If that same eight hours of clouds occurs at night, however, the situation is reversed. Clouds are basically an impervious black body to outgoing longwave radiation. Because of this, they increase the downwelling LW when they are overhead. During the day this is usually more than offset by the reduction in solar radiation.
But at night there is no sun, so the effect of night-time clouds is almost always a warming. Again this is our common experience, as clear winter nights are almost always colder than winter nights with clouds.
However, all of this is obscured by the averaging. In both the day and night cases above, we have the exact same amount of clouds, eight hours per day. At night the cloud warms the earth, during the day the same cloud cools the earth, and averages can’t tell the difference.
The relevant difference between stratocumulus at 30° latitude and the equatorial clouds is that the equatorial clouds die out and vanish at night. This allows for free radiation from the surface. The stratocumulus deck, on the other hand, persists day and night. This means that it has much more effect on radiation than equatorial cloud.
Finally, I think that there is a fundamental misunderstanding in their claim that the maritime stratocumulus cloud “impact on outgoing longwave radiation is limited” because of the small temperature difference.
It is true that between the upwelling longwave from the surface and from the low clouds is about 10% (30W/m). The temperatures are not hugely dissimilar. But the internal energy flows are very different under the two conditions (clear and cloudy).
Consider a night-time hour with cloud. The cloud is radiating through clear dry air above to space at something like 370 W/m2. In addition, the cloud is radiating roughly the same amount back to the surface, something like 370 W/m2. Meanwhile, the ocean surface is radiating (losing) around 400 W/m2.
So the ocean loses 400 and gains 370 W/m2, so it is losing 30 W/m2 in this part of the transaction.
Now take away the cloud for an hour. The surface is still radiating something like 400 W/m2, this time out to space. So the authors of Lauer10 are correct, there’s not much change in outgoing LW, “only” 15 to 30 W/m2. But what they are neglecting is that the ocean is no longer receiving 370 W/m2 of LW from the cloud. Instead, above the ocean is mostly dry air, which provides little downwelling radiation to the surface. In this case the surface itself is losing about 400 W/m2.

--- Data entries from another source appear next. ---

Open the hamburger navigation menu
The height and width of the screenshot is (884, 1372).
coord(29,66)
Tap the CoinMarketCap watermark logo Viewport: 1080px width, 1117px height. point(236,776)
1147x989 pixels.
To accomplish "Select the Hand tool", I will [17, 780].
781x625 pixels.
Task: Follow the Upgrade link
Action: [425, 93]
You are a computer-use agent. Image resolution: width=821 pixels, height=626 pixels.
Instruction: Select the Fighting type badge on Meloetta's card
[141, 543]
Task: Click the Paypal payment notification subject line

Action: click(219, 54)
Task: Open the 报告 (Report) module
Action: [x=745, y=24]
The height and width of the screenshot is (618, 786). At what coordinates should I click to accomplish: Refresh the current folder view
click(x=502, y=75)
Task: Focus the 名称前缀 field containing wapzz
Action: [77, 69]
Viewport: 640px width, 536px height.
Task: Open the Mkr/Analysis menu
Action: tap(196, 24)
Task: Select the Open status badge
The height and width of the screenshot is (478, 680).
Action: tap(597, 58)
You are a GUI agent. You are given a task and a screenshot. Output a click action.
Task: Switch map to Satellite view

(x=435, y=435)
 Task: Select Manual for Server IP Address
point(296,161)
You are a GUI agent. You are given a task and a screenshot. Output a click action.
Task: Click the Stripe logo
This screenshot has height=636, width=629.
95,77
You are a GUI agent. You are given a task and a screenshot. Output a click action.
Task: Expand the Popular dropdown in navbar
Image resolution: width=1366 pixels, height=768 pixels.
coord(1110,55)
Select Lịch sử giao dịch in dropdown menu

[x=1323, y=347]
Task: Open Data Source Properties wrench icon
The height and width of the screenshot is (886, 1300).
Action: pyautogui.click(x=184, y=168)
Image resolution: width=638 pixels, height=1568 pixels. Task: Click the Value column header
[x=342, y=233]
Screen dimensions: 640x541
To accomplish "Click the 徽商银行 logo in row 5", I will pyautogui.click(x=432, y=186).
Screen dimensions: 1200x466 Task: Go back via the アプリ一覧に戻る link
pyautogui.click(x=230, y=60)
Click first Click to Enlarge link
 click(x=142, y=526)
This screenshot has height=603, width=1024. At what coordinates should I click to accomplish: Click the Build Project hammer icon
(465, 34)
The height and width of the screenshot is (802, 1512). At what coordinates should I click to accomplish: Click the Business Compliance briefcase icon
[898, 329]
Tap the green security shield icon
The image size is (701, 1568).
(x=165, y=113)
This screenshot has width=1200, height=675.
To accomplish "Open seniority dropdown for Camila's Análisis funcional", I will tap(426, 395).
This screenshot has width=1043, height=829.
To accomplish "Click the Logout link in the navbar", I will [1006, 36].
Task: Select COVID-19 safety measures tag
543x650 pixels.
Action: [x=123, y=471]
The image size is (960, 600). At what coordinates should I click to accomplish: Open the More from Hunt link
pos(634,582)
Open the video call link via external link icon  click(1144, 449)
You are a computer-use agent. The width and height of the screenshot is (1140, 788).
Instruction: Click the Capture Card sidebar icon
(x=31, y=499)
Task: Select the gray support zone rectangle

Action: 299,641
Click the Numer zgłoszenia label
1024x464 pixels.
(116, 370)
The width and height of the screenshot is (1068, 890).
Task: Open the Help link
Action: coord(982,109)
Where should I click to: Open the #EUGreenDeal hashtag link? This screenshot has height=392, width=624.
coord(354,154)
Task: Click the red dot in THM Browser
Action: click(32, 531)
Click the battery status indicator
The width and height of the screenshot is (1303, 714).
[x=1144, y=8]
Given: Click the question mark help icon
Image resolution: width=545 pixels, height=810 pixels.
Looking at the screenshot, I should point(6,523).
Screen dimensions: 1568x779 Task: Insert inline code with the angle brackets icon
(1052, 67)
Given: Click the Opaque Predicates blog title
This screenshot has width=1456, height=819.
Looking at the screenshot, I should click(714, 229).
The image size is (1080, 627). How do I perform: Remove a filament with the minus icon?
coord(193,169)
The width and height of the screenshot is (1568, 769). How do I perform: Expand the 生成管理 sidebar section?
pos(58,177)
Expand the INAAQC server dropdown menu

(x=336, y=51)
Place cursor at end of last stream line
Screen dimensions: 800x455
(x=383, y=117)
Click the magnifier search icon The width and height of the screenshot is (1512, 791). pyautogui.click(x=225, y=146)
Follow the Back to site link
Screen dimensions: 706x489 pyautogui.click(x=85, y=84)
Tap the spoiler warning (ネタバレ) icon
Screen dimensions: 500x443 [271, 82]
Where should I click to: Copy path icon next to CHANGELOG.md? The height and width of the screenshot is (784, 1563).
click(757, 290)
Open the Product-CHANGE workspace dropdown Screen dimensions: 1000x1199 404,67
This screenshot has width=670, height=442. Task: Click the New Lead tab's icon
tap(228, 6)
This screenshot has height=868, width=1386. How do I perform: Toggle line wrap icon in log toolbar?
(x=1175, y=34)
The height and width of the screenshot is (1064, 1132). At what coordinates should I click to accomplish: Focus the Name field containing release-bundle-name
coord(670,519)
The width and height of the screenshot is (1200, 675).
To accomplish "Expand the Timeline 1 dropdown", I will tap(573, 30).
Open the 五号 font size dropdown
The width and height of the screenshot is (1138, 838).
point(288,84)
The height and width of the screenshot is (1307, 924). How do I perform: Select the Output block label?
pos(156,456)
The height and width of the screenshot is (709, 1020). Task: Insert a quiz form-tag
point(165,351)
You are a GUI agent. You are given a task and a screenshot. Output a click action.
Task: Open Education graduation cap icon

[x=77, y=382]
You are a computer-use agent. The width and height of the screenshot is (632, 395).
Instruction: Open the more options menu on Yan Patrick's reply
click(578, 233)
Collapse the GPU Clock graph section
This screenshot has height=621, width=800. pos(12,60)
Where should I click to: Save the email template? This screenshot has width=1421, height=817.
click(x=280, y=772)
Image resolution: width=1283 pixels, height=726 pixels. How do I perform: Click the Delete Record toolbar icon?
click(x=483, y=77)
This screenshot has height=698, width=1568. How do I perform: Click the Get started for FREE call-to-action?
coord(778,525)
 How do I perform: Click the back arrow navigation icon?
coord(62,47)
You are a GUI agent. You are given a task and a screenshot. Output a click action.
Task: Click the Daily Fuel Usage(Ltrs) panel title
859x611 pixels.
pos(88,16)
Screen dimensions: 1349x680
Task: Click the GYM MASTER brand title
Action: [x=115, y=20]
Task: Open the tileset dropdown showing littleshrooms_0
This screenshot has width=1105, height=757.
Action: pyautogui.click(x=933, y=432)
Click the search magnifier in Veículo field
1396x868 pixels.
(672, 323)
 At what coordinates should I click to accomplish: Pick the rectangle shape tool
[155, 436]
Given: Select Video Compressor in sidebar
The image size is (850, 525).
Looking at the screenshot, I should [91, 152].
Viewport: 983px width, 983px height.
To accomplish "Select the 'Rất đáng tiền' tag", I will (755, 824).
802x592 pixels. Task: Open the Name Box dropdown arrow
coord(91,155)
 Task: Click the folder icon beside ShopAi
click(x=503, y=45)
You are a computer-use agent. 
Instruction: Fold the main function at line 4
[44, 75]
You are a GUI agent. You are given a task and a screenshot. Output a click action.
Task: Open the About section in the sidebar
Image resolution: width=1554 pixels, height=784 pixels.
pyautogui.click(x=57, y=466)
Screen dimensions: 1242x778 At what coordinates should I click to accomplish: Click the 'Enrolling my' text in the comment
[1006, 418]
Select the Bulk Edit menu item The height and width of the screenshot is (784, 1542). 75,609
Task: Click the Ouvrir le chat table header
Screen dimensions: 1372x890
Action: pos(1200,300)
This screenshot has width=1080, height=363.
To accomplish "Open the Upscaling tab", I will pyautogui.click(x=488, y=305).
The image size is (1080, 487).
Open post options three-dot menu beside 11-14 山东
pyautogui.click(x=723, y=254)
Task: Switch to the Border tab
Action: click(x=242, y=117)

So despite having identical energy flows to space, these two conditions have two very different net internal energy flows. When the sky is clear, the ocean is losing energy rapidly. When it is overcast with marine stratocumulus, the ocean loses energy much more slowly. The difference in ocean loss is 370 W/m2, which is a large difference. That is why I don’t agree that the clouds make little difference to the radiation balance. They make a big difference to net energy flows (into and out) of the ocean.
And why are oceanic net energy flows important to the outgoing radiation? It is the long-term balance of these flows across the ocean surface that determines the oceanic (and therefore the atmospheric) temperature. As a result, small sustained imbalances can cause gradual temperature shifts of the entire system.
I think I notice the problem because of my training as an accountant. A small difference in the amount of payments can mask a huge difference in the source of those funds. And a small amount of income or expense adds up over time.
My conclusions?
1. I think it quite possible that Lauer’s findings are correct, that increased warming in the area of the persistent marine stratiform layers at 30°N/S leads to decreased clouds in those areas.
2. I think that Lauer’s finding are an expected effect when we consider the Earth as a heat engine operating under the Constructal Law. With increasing heat, the Constructal Law says the system will adapt by increasing throughput. Reduced cloudiness at the cold end of the heat engine is an expected change in this regard, just as we expect (and find) increased cloudiness at the hot end of the heat engine with increasing heat.
3. Of course, for this study to truly be science I need to insert the obligatory boilerplate. So let me note that mine is a preliminary study, that “further investigation is warranted”, that I could use a big stack of funds to do just that, that I will require a personal assistant to undertake the onerous task of archiving a few datasets per year, and that Exxon has been most dilatory in their payment schedule …
FURTHER INFORMATION
Constructal Law and Climate (Adrian Bejan, PDF)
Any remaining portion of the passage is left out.